In 2005, she bought out the owner and closed the San Marcos and Oceanside shops. Six weeks ago she closed the third store at 136 Encinitas Blvd. Today, one store remains at 552 Santa Fe Dr.
“The best thing I did was to close the other shop,” she said. “The Santa Fe store has always been the busiest one and a lot of customers from Encinitas Boulevard come here now.”
During the morning commute there’s typically a waiting line of five cars on both sides of her tiny drive-thru. The top seller is a mocha latte using a homemade recipe.
When gas prices rose, and business declined, Gomolka laid off her employees and picked up the extra hours herself. Business turned around six months ago, which she attributes partially to being there more herself.
“My customers will drive up and I can see them looking for my car,” she said. “I have watched them grow from babies in their car seats to teenagers. There were times when business was really tough and I thought, ‘How am I going to do it?’ but it’s been worth it. I have no regrets.’”
Scott Thompson has lived in Encinitas so long that he remembers when Leucadia Boulevard was called Woodley Road. He worked with his parents, David and Karen Thompson, in the family business, Thompson’s Roses. Then he became a homebuilder. In 2006, he purchased Lil’ Jungle Java at 1500 Encinitas Blvd. and ran it with a staff of five until the crash in October 2008.
“Four dollar lattes are something people don’t buy when they are out of work,” he said. “The flower business was the same way.”
Thompson responded by following advice from his late father: “Keep quality high, customers happy and work hard.”
He increased quality by offering organic coffee without raising prices, then brought daughter Tiana, 18, onboard after she was laid off. Thompson credits Tiana, now his partner, with helping to increase business by 30 percent since January.
Tiana, who is transferring from MiraCosta College to Cal State San Marcos this fall, has learned valuable lessons since riding out the economic rollercoaster.
“My biggest fear is ruining my credit and falling into debt,” she said. “My goal is to be able to take care of my family when I have one and to take care of this business and expand once we turn more of a profit.”
Their biggest sellers are mocha and vanilla latte.

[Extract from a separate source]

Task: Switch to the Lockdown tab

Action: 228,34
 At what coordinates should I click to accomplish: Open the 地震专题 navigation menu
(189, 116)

Even though Scott Thompson made more money as a builder, he prefers coffee customers to homeowners. “Ninety-nine percent of them are awesome,” he said.
Danielle Stewart wanted to be a businesswoman since growing up in Saratoga, Calif. After earning a business degree, she moved to San Diego and found herself working in the mortgage industry until the housing bubble burst.
“I was going to get into real estate land sales and was studying for my Series 7 license at the Encinitas Library in January 2009 and wondering where my life was going,” she recalled. “I told my neighbor, ‘I don’t even like finance. Why couldn’t I sell coffee?’”
The neighbor told her that the city of Encinitas was soliciting bids for a coffee cart at the new library. Stewart won the bid. A self-proclaimed hippie, she recruited her brother, a general contractor in Bend, Ore., to build a cart from reclaimed materials. Global Grind opened in May 2009.
Stewart works with husband/partner, Shawn Sbrega, and friends, using locally-sourced vendors including Café Moto which provides organic and free trade coffee and Encinitas pastry chef Nikki Schaeffer.
Popular drinks are Moonlight Mocha, the Peterman (chai latte with espresso) and Janis Joplin (two or three shots of espresso and coffee). “It makes you scream,” she said, smiling.
Today, Stewart said she is “living the dream.”
“It’s about living in Encinitas and not having to get on the freeway,” she said. “Now I’m working to live, not living to work.”